The unexpected death of Ahn gave rise to a power struggle within Witnesses of Jesus Church of God: some people in the church wanted to continue along the lines laid out by Ahn, others wanted to re-introduce the concept of a "spiritual mother" embodied in the then 41-year-old woman named Zahng Gil-jah (born 1943). After an extraordinary general meeting in Witnesses of Jesus Church of God on 4 March 1985 failed to reconcile the opposing fractions, a schism divided the church into two sects

  • New Covenant Passover Church of God, and
  • Witnesses of Ahn Sahng-hong Church of God.
  • New Covenant Passover Church of God

    One group of people in Witnesses of Jesus Church of God stayed on the premises in Busan. Among them were Ahn's wife and their three children. This sect is today known as New Covenant Passover Church of God. Ahn's son Ahn Kwang-sup (born 1954) is an elder in the church and continues to expound on his father's work. An outside observer visited the church and had this comment:

    Witnesses of Ahn Sahng-hong Church of God

    Another group of people in Witnesses of Jesus Church of God including the man Kim Joo-cheol and the woman Zahng Gil-jah wanted to re-introduce the concept of a "spiritual mother", and on 22 March 1985 moved from Busan to Seoul. On a meeting in Seoul on 2 June 1985, they established a church called Witnesses of Ahn Sahng-hong Church of God. Two major new doctrines were codified

  • Ahn Sahng-hong should be regarded as Jesus Christ who had already come, should be titled Christ Ahn Sahng-hong, and pursuant to a traditional trinitarian view of Christian hypostasis Ahn was consequently also The Holy Spirit, God the Father, and thus God.
  • Zahng Gil-jah should be regarded as God the Mother, a female image of God, be titled Heavenly Mother, or simply Mother, and together with Ahn Sahng-hong be regarded as God.
  • A change in religious practice, as reflected in the change of name from "Witnesses of Jesus" to "Witnesses of Ahn Sahng-hong", was, that prayers were no longer conducted in the name of Jesus Christ but in the name of Christ Ahn Sahng-hong.

    The deification of Ahn Sahng-hong and Zahng Gil-jah has been "harshly criticized," and has led to the church being officially condemned by The National Council of Churches in Korea as an interdenominationally combatted, blasphemous, heretical cult.

    As a central argument to the claim that Ahn Sahng-hong should be the Second Coming of Jesus, and in turn an argument for his suggested promotion of Zahng Gil-jah to the Bride of the Lamb, is the proposition that he fulfilled a Davidic prophecy by preaching 37 years from his baptism 16 December 1948 to his death on 25 February 1985, a period which in reality was only 36 years, 2 months, and 9 days. The source for the baptismal date of 16 December 1948 performed by a Pastor Lee Myeong-deok in Incheon is however obscure, and no written record exists. In 2011 a protocol from the Seventh-day Adventist Church was discovered, stating Ahn was baptised when he was 36 years old on 9 October 1954 by a Pastor Gim Seo-gyeong. The investigation by The International Korean Christian Coalition against Heresy showed, that while Pastor Gim could be confirmed, no Pastor Lee Myeong-deok was with the church in 1948, reducing the length of the ministry of Ahn from 36 years to 30 years and 4 months.

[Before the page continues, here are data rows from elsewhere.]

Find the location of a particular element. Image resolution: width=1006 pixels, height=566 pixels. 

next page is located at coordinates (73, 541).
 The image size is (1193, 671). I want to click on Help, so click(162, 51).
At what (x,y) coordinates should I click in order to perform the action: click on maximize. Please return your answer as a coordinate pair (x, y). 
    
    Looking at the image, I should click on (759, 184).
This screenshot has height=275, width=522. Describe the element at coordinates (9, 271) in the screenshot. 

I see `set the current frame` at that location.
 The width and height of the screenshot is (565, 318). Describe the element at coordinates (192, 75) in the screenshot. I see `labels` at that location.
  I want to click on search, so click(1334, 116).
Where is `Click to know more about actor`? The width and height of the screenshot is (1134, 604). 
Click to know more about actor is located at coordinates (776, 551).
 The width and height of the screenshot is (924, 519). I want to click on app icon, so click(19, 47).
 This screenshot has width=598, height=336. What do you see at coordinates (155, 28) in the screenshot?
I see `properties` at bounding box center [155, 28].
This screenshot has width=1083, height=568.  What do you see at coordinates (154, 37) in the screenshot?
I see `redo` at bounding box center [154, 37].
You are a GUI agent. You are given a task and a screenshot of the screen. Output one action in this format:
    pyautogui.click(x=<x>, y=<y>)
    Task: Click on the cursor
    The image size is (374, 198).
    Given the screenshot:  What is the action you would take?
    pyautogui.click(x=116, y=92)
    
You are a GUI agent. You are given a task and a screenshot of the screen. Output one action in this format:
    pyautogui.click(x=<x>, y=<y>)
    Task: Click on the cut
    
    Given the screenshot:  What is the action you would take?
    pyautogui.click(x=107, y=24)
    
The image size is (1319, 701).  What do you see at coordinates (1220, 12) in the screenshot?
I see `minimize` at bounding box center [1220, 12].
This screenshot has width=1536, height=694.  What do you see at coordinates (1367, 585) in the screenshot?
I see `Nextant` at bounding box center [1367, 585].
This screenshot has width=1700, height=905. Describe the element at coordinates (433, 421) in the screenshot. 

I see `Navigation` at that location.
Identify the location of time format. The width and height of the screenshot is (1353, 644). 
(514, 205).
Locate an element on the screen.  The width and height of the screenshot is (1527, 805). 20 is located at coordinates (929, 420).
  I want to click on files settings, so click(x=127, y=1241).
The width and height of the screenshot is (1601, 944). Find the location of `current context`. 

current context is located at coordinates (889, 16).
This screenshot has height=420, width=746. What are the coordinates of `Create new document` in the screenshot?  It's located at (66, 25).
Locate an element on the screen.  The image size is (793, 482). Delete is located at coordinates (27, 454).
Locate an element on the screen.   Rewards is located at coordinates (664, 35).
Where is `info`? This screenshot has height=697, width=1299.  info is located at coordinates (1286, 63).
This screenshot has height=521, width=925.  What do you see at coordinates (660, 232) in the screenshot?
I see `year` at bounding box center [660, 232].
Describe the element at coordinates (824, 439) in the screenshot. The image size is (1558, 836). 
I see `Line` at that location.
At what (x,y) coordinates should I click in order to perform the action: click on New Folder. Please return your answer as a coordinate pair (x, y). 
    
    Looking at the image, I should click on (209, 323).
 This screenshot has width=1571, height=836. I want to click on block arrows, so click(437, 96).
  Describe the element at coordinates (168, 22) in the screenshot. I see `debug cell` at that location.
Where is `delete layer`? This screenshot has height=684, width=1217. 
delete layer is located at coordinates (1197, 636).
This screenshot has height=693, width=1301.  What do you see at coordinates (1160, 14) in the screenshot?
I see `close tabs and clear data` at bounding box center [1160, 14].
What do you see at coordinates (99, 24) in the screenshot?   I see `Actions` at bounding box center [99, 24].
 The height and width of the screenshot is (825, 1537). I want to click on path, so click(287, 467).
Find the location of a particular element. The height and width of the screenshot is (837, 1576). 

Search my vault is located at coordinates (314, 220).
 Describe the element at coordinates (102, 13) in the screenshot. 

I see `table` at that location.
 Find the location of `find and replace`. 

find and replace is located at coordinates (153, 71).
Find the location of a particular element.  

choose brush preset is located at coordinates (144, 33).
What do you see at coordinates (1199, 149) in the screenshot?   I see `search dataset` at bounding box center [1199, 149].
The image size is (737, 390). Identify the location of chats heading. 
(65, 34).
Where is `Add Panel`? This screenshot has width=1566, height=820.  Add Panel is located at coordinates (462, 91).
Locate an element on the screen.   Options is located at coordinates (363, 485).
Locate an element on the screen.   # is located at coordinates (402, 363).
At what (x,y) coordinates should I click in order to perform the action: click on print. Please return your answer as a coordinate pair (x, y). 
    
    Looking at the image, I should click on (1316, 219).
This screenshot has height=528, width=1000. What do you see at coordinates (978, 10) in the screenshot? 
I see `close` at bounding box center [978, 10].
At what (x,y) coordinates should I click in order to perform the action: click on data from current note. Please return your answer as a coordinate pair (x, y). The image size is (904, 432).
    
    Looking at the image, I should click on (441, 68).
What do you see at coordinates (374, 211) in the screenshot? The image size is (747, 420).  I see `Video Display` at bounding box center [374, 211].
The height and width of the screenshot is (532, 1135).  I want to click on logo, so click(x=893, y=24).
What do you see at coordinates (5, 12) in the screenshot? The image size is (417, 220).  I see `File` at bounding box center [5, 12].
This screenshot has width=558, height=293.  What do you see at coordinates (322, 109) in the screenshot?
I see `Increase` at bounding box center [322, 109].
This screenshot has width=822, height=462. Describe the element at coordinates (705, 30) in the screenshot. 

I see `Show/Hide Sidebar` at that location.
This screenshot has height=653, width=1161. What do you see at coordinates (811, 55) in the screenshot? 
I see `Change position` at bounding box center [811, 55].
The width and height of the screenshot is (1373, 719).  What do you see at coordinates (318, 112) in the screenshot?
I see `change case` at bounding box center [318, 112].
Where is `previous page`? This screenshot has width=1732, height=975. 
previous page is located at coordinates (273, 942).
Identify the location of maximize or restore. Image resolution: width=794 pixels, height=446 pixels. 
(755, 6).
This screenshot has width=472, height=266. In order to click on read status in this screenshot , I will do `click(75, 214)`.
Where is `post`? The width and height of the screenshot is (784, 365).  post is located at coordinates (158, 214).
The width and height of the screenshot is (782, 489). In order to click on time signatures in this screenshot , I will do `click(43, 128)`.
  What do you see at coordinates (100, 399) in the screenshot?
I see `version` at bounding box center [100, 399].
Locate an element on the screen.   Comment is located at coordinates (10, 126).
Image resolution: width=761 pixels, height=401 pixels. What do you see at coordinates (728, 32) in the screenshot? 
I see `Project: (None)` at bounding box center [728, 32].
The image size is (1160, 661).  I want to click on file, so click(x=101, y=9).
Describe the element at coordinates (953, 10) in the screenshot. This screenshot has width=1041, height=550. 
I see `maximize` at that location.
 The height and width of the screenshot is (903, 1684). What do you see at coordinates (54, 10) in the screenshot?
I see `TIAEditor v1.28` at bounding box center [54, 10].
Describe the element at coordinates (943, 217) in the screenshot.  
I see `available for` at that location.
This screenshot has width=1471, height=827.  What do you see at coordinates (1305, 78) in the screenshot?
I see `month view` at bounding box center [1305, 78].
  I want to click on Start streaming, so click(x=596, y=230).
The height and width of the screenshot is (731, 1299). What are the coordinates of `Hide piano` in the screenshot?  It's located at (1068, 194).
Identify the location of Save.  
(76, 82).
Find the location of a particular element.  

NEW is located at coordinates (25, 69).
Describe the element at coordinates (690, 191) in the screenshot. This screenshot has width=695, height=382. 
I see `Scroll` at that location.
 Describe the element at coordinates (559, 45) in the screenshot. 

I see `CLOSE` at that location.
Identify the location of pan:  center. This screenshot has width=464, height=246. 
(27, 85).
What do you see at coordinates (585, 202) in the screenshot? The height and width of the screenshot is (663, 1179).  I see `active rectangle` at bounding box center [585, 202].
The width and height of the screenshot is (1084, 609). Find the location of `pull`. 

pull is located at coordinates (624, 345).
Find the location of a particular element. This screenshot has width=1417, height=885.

    1988 failed doomsday prophecy

    Witnesses of Ahn Sahng-hong Church of God announced that "1988 is the end of the world" citing Matthew 24:32-34 as Ahn had done in his 1980 book The Mystery of God and the Spring of the Water of Life. A few thousand members of Witnesses of Ahn Sahng-hong Church of God gathered on a mountain in Sojeong-myeon, Yeongi County, South Chungcheong Province awaiting the coming of Christ Ahn Sahng-hong, preparing for the rapture and the salvation of 144,000 souls. When Ahn failed to appear and nothing happened the church updated their apocalyptic forecast and scheduled it to the opening of the 1988 Olympics in Seoul later that year where the members gathered and preached the end of the world would come by the end of 1988 and that ASH would come again. WMSCOG later claimed it was a fulfillment of the preaching of Johna.

    Around 1997, Witnesses of Ahn Sahng-hong Church of God had established a non-profit organization titled the Church of God World Mission Society for the purpose of registering and managing the organization's assets.